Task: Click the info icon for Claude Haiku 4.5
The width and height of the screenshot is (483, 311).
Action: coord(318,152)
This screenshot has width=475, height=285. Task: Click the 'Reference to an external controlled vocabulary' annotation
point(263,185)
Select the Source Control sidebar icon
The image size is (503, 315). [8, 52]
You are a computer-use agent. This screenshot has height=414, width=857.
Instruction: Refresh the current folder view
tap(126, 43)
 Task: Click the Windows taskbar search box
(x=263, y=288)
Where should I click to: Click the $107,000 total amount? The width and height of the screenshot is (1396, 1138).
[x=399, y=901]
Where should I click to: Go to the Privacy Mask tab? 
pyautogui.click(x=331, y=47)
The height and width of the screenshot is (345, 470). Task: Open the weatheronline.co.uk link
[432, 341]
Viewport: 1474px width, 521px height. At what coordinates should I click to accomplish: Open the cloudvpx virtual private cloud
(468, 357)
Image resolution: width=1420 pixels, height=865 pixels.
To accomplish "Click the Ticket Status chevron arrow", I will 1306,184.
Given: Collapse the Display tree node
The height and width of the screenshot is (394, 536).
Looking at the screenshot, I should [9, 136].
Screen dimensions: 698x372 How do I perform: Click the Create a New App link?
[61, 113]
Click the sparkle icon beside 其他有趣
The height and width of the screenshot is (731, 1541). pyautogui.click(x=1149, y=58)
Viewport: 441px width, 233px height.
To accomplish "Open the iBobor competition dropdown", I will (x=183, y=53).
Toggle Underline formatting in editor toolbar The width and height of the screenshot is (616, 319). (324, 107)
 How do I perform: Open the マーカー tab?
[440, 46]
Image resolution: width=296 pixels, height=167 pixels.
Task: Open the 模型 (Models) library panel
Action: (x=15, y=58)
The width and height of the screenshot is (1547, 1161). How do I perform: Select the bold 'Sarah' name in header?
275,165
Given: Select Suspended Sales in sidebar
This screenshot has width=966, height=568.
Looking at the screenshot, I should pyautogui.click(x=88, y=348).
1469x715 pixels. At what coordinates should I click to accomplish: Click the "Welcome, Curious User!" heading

_What to do_
Once you find the line with "Image resolution: width=1420" in the entries above, output it and each line after it up to and including the line with "Toggle Underline formatting", and nothing else.

_Answer below_
Image resolution: width=1420 pixels, height=865 pixels.
To accomplish "Click the Ticket Status chevron arrow", I will 1306,184.
Given: Collapse the Display tree node
The height and width of the screenshot is (394, 536).
Looking at the screenshot, I should [9, 136].
Screen dimensions: 698x372 How do I perform: Click the Create a New App link?
[61, 113]
Click the sparkle icon beside 其他有趣
The height and width of the screenshot is (731, 1541). pyautogui.click(x=1149, y=58)
Viewport: 441px width, 233px height.
To accomplish "Open the iBobor competition dropdown", I will (x=183, y=53).
Toggle Underline formatting in editor toolbar The width and height of the screenshot is (616, 319). (324, 107)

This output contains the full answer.